# Unacceptable Trifecta Service



## iKermit (Dec 13, 2010)

It took some of us more than a month to receive an updated tune. Vince does not sit there and wait for one, he has many other logs. Sorry for this though, i feel your anxiety. I will give you a lift if i see you if i so happen to pass by and drive so much. 

[email protected] send it to him directly... Does anyone else know what is the email through wot-tuning or whatever?


----------



## Mike220 (Jan 5, 2011)

I cant even get the program to connect to my vehicle. Im giving it another shot on friday or saturday because if i am having issues connecting to start I'm worried the reflash wont go well and leave my vehicle inoperable so at least i will have a chance to bring it to the dealer. Im really wishing i never purchased this as i wasted all of last friday night trying to connect to my car on multiple laptops with zero success. 

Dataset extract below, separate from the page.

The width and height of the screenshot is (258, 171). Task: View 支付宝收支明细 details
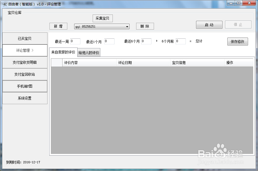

Before i get blasted here for saying this i sent logs of the program issues and Yes i updated the driver, installed ez flash and tried updating framework although all laptops were windows 7/8. At this point i just want to return this because i cant connect so the tune is useless.


Sent from AutoGuide.com Free App


----------



## iKermit (Dec 13, 2010)

...Wow.. I will try and get Vince in here. Mike who did you buy it from? BNR?


----------



## Hack (Jul 10, 2013)

Exactly why I got Hptuners. If I want to make a change, I can tweak it and reflash in less than ten minutes 

-Posted from my Galaxy Note 2 on VZW's LTE network.


----------



## Mike220 (Jan 5, 2011)

I got an older version of ez flash sent to me yesterday that i need to try this week. I'll post up how it goes. Bought from another distributer here.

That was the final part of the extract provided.